Why Tecklenburg's position on Confederate monuments is a non-starter 

A Failure of Leadership

On April 30, 2000, former Mayor Joseph P. Riley, Jr. did something that was tremendously unpopular with Confederate flag supporters. It was on that day that the former mayor embarked on his "Get in Step With South Carolina" campaign, a march from Charleston to Columbia to protest the battle flag's continued presence atop the statehouse dome.

The march was as bold and visionary as it was controversial and dangerous. According to Brian Hicks' excellent biography on the former mayor, Riley had to wear a bulletproof Kevlar vest for protection as he was met with hostilities from flag-waving, pro-Confederate South Carolinians along the way to Columbia. The South Carolina Legislature did not remove the flag at the conclusion of Riley's march, but the former mayor's position on the flag was firm and resolute. He wanted the flag down. Fifteen years later, when the flag was finally removed from a position of prominence at the statehouse altogether, there is no question that the political path to removal had been inspired and partially cleared by Riley's position years before.

Contrast Riley's clear and unequivocal stance on the flag to current Mayor Tecklenburg's plan to install plaques on Confederate monuments rather than seek their removal. What if Riley and South Carolina legislators had advocated a similar compromise for the Confederate flag after the Emanuel Nine massacre? The answer is simple: the flag would still be there.

Whether one believes Confederate monuments celebrate white supremacy or that they evidence a proud Southern heritage, this much is clear: Charleston benefits from clear, moral leadership in periods of racial turmoil. This is what Mayor Riley provided after Dylann Roof murdered nine innocent parishioners two years ago, and what he also provided nearly 18 years ago during his march to Columbia. It is this type of clear leadership, in his effort to please all sides, that Mayor Tecklenburg is sorely failing to provide with his non-solution compromise on Confederate monuments.

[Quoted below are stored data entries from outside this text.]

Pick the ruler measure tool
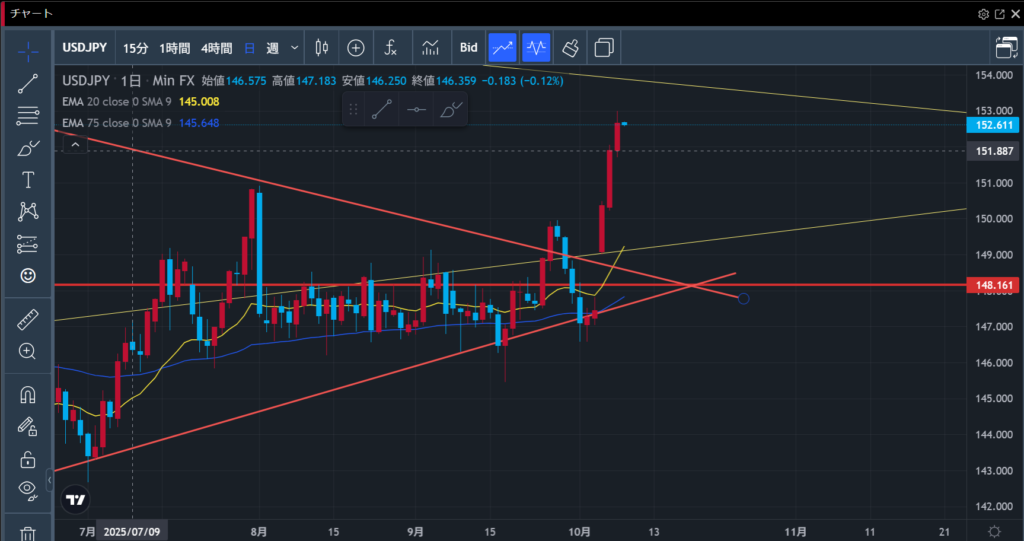Viewport: 1024px width, 541px height. 28,319
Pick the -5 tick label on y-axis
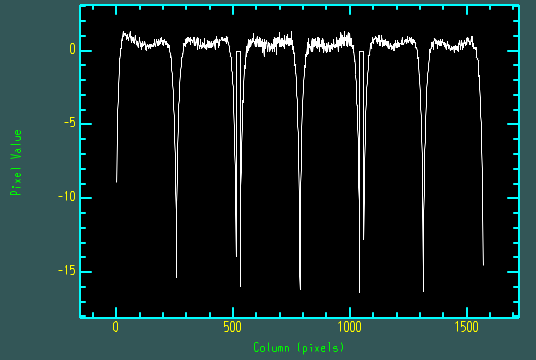This screenshot has height=360, width=536. pyautogui.click(x=70, y=123)
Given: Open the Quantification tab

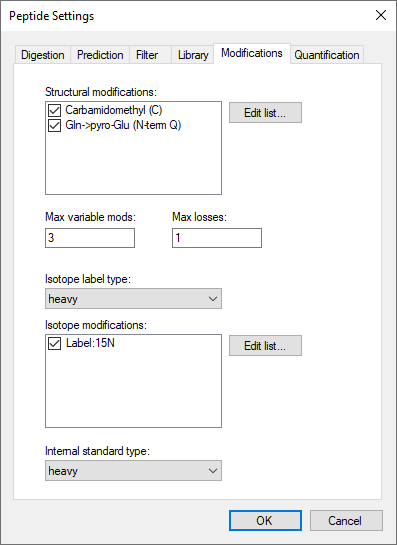Looking at the screenshot, I should point(327,55).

The effort to end slavery faced far greater odds when abolitionists spoke out against the institution in the mid-nineteenth century. White Southerners also reacted angrily and with passion when efforts to end legal segregation in schools began gaining traction, or national efforts to stop the lynching of African Americans in the South. During each flashpoint of racial progress, there have been angry mobs blasting the need for change and violently targeting those who advocate such changes. Those groups are no different than the white nationalists who organized in Charlottesville a few weekends ago, or the hateful trolls online who attack individuals advocating for the removal of Confederate monuments. As consistent as the opposition by white supremacists and their sympathizers to progress has been, it only has been when groups of all races come together in the name of peace and racial unity that the change sought has eventually come to pass.

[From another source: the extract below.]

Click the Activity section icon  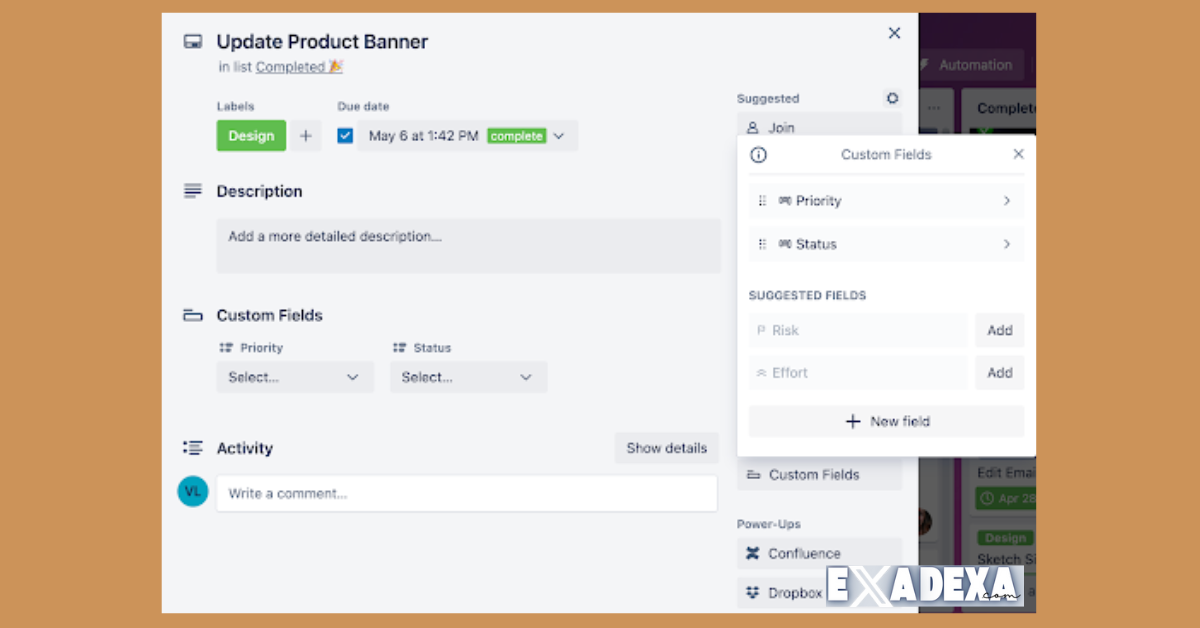(x=192, y=448)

Thus it was that even current Republican gubernatorial candidate Catherine Templeton could allow begrudgingly that the Confederate flag should have come down since, in her words, its symbolism had been co-opted by hate groups. She seemed to believe that the flag had been turned into a symbol of hate by Dylann Roof in 2015. Mayor Riley knew, as many now know about Confederate monuments, that it had become a divisive symbol of hate and white supremacy long before that. Mayor Riley's efforts over the placement of the Confederate flag in Columbia presaged the battle over Confederate monuments today. Rather than take on his predecessor's courageous mantle for change, Tecklenburg has sought the easy way out.

Despite his failure to take a clear moral stance, and despite the spirited protestations by Confederate sympathizers, the trend to remove Confederate monuments has already begun. Mayors in Richmond, New Orleans, Baltimore, and Charlottesville have already courageously acted on their convictions that monuments erected in defiance of the civil rights movement belong more in museums than places of honor. Even though Mayor Tecklenburg does not have the power to unilaterally remove these monuments from the city, he does have the power to make an emphatic statement, at a crucial juncture, as Mayor Riley did 17 years ago. But he has revealed that he is not that type of leader. By trying to make everyone happy rather than taking a firm position on this issue, he is failing the most important test of his administration thus far. And by choosing to put up plaques rather than remove the monuments, he has already made a choice to support their continued presence.